03 September 2014

Current reading: THE LAST MRS. ASTOR

Reading about Brooke Astor's multiple marriages reminds me of the debate earlier this year over the connection between marriage and financial stability and how we equip people (or don't) to take advantage of that.

Mrs. Astor was married 3 times in her life and author Frances Kiernan makes a pretty clear case that Marriage #3, to Vincent Astor, was primarily financially motivated, with #1 and #2 having contributing financial factors. The woman born Roberta Brooke Russell was of a class where it would have been unseemly for her to work, and her education (ending at 16) did not equip her to do so anyway. But Husband #1 was a feckless unfaithful alcoholic who more or less stashed her at her in-laws for years, and after her divorce from him, and in her widowhood after Husband #2, she didn't have an independent income nor a way to make it. That said, she did work for a few years at House and Garden and for interior designer Dorothy Draper -- but she had to maintain the facade that it was a lark or a diversion, something she could enlist her friends in, rather than being 'real' about (Kiernan points out that Conde Nast paid badly in those years because it was expected that editors were of the leisure class and independently supported -- so they didn't need the money. Also, they had expense accounts.)

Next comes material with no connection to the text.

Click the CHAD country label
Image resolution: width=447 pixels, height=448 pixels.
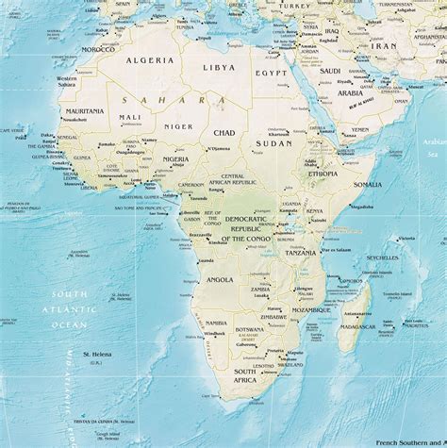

You can fault Mrs. Astor for marrying for money, and some friends quoted in this book do -- I was surprised at how barbed they were sometimes given that this is an authorized biography. (What is your damage, Louis Auchincloss?) But her other options were to live on her annual income from her second husband's will or fall back on her mother or other relatives. Whether that annual income would have been a struggle or not to live within isn't clear -- this calculator from the terrifically named WestEgg.com estimates it would have been around $248,000 in 2013 dollars, not exactly a pittance. But her marriageability was what she had to trade for financial stability. It was all she had. And to her credit, at least she knew that she was marrying a fortune. According to Kiernan, Vincent Astor courted her quite aggressively (bizarrely, with the help of his soon-to-be-ex-wife who apparently wanted him to settle down so she could leave him), so it wasn't a question of who got hoodwinked in that trade.

In conclusion, it's another day I am grateful to be a woman in 2014, where I can hope and plan to support myself for the rest of my life no matter what happens. And this book is some real-life Edith Wharton business and if you like Old New York you should take a look.

P.S. If you follow NYC tabloids, this is the Mrs. Astor whose grandson and son went to court over charges that her son was keeping his mother in reduced circumstances while pocketing over $2 million a year of her fortune. That's her son from her first marriage. I think that is covered in this book, although I'm not there yet. I was called for jury duty right around the time they were trying to empanel jurors for that trial, which was an impossible struggle according to courtroom scuttlebutt.